Rapid spectral scan and stopped-flow studies of carbon monoxide binding to bovine adrenocortical cytochrome P-450scc.

ABSTRACT

Carbon monoxide binding with both cholesterol-free (low-spin) and cholesterol-bound (high-spin) reduced forms of purified cytochrome P-450scc has been investigated by rapid-scan and stopped-flow spectrometry. CO binding occurs within 150 ms at 25 degrees C for both forms of P-450scc, with a typical absorption maximum at 450 nm.

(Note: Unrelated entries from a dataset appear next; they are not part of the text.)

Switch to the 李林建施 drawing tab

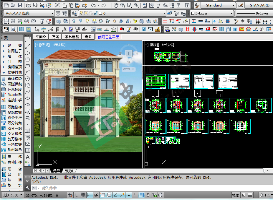[72, 37]
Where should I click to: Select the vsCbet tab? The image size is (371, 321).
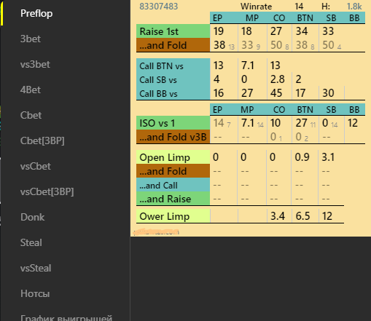tap(36, 166)
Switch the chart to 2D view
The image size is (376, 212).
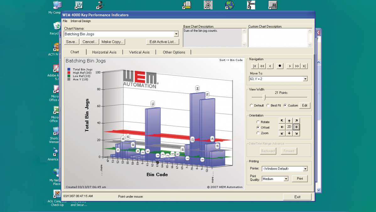tap(288, 127)
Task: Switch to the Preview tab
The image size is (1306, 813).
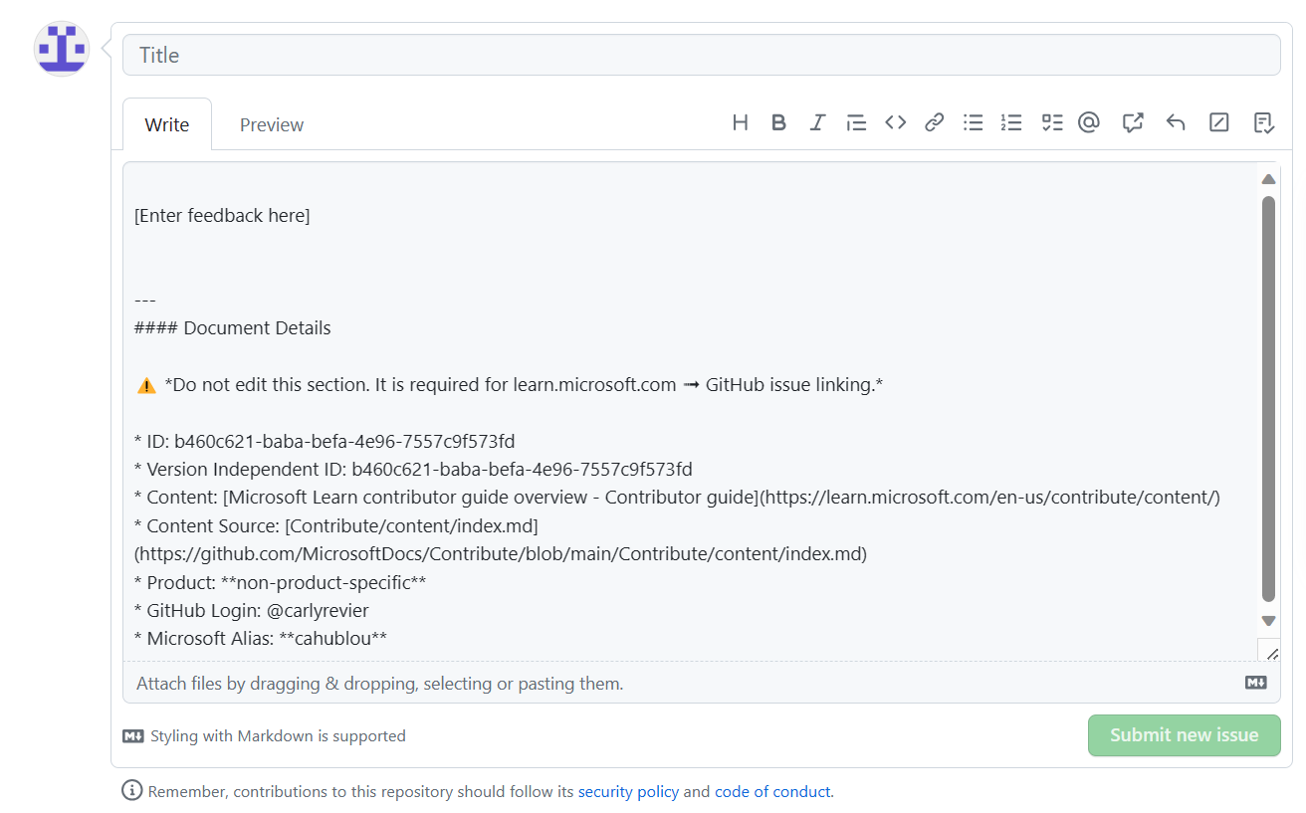Action: pyautogui.click(x=271, y=123)
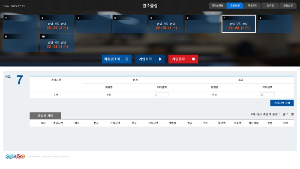The image size is (300, 169).
Task: Click the CUESCO logo
Action: tap(15, 157)
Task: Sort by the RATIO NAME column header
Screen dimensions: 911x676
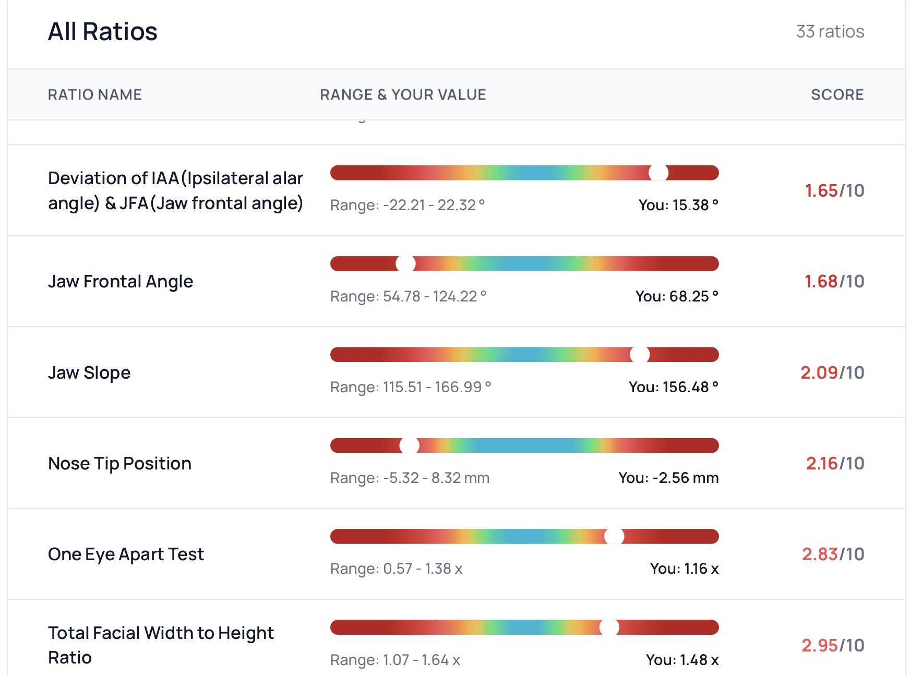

Isosbestic points occur at the following wavelengths between reduced-CO and reduced cholesterol-free P-450scc at 434 and 471 nm; between reduced-CO and reduced cholesterol-bound P-450scc at 433 and 469 nm. Both the 'on' (k1) and 'off' rate constants (k-1) are found to be independent of pH between pH 5 and 9. The mean values of k1 for cholesterol-free (1.8 +/- 0.2) X 10(5) M-1 X s-1) and cholesterol-bound [1.9 +/- 0.1) X 10(5) M-1 X s-1) P-450scc are almost identical, while the mean value of k-1 for the former [2.3 +/- 0.3) X 10 s-1) is about double that of the latter [1.2 +/- 0.1) X 10 s-1). This suggests the instability of the reduced-CO complex in the absence of cholesterol.